Today’s ElCap Report…written just for you..unique in all the world!
Bad to the Bone: The Canadian’s must still have a good supply of beer and wine as they seem in no hurry to finish the route. We figured they would be off by today but it may be 2 more days!! I think they have been up there almost 2 weeks now.. their odor must be off the scale by now.
Zodiac: Jeff and Caleb are making good time up the route and I suspect they will bivy at the MOZ or higher tonight.
1) Here they are climbing into the Circle this morning.
2) Around 2pm they were in the middle of the White Circle about to do the Nipple pitch.
Virginia/Trip: Neil and Maria are just moseying along, in no hurry it seems… maybe some of that “Pete” rubbed off on Neil when they did Continental Drift a couple of years ago!
3) Maria cleaning off the bivy belay this morning.
4) Later in the day she was spotted, from way out west, cleaning another pitch.
Nose: A large gathering of very well equipped gumbies are on the route along with a few vets from other wall campaigns.
5) The lead team from yesterday, Mark Grudon YMS guide and client, climbed from ECT to C4 while I was there. It is always a good idea for the second to keep a close eye on the ropes when lowering out… here the focus was stronger than usual! Nice job Mark!

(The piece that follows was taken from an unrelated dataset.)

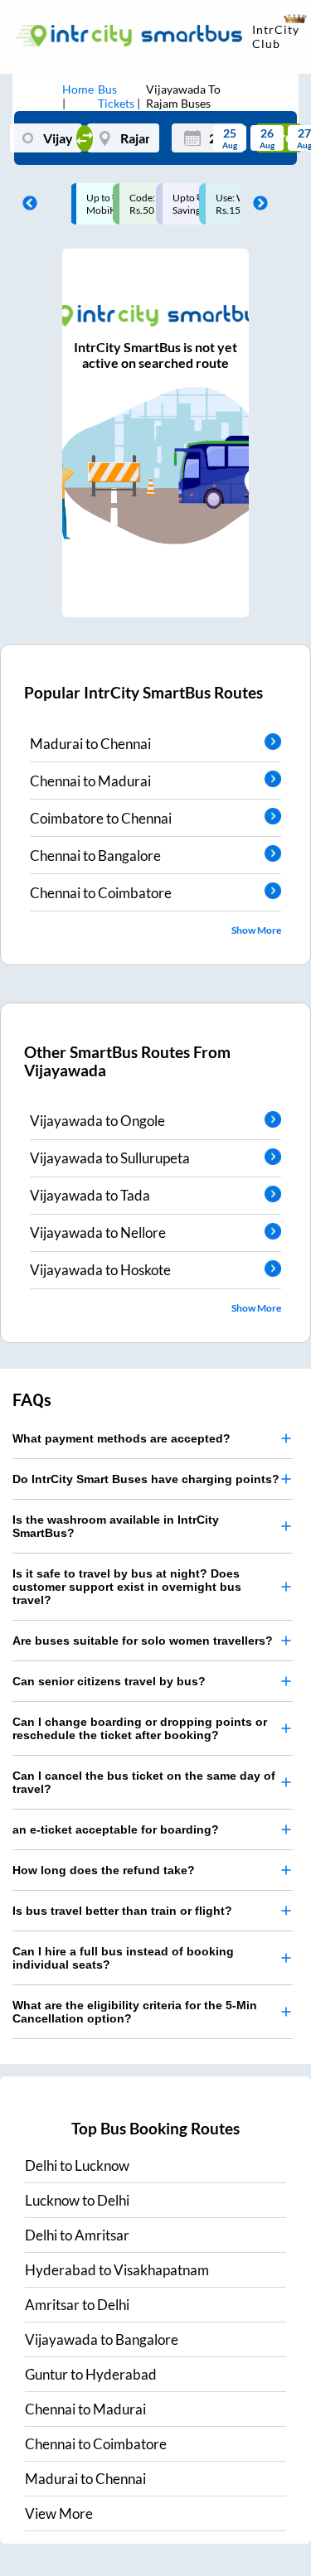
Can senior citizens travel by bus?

6) The NIAD team of Deano and Shayna Brown (you recall them from their climb of the Salathe last week) cruised up the lower part of the route this morning. Deano easily cleared the KS and managed to toss Shayna a line to help her across, as doing the swing with a pack is always harder than without. The long toss was caught on the first try! CATCH OF THE DAY!
7) Higher up Doug and Dennis bivied at C4 and had finished the Roof when I left. Here Doug is leading the pitch to the start of the Roof. Their progress is not as rapid as expected and one Gene Malone, is wondering if Doug will have enough time to climb Lurking Fear, when he gets off the Nose.

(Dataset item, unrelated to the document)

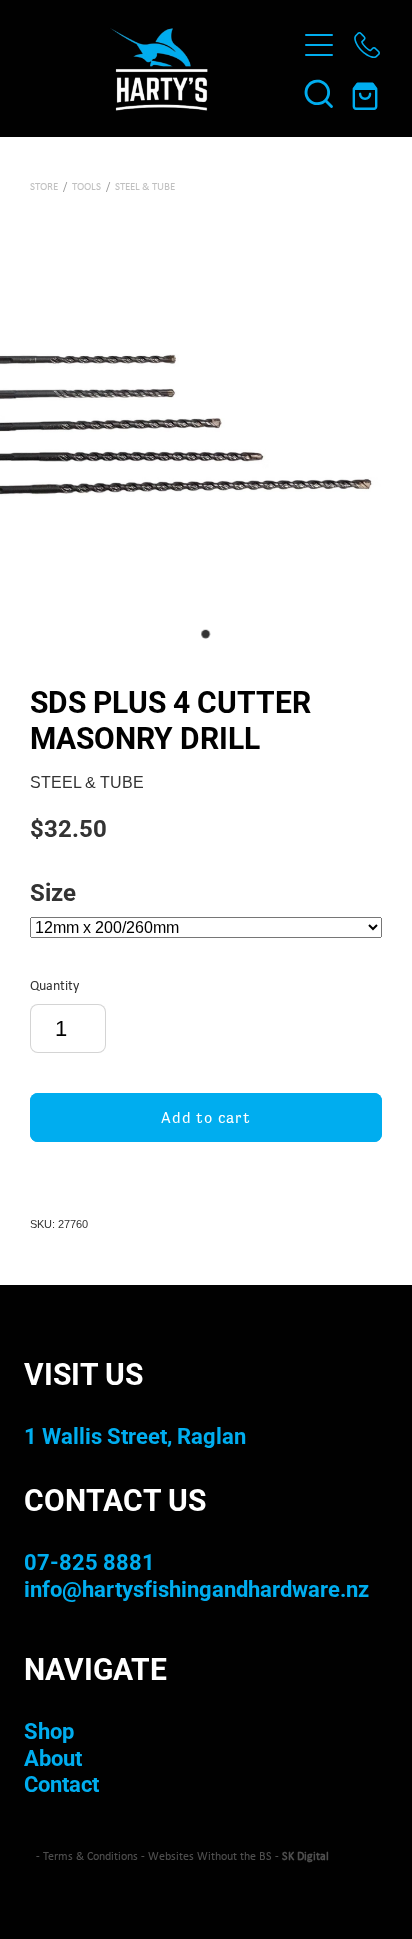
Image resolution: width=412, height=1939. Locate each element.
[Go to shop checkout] (367, 93)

8) Afternoon… waiting it out in the Legs.
9) Hot Dog climbers, Pete Whitaker and Tom Randall, are seen here working out the moves on El Corazon this afternoon. They climbed the lower Muir to get here.
10) Son of Heart: Mark Hudon is seen here leading over the Heart while Skot Richards tends the belay, this afternoon.
Salathe/Freerider: As mentioned at the start, the route is seeing a lot of practice climbing with miles of rope fixed from above. Who’s who is anyone’s guess!
11) ElCap Spire is seen here hosting climbers on top and bottom.
12) Don’t tell me there is no romance in wall climbing. Niels Tietze and girlfriend Liz exchanged a kiss at the belay above the Spire! GET A ROOM!!
13) I am not sure who this dude is, mini-tractioning a fixed line to Sous le Toit ledge today, but the man looked strong and fast. Here he is dipping in for some “white courage” (chalk).
In other news: It would appear that another suitor for the woman’s solo Nose speed record has arrived in town..stay tuned for all the breaking news.
So that’s the way it is, for this Tuesday, the 30th day of September, 2014.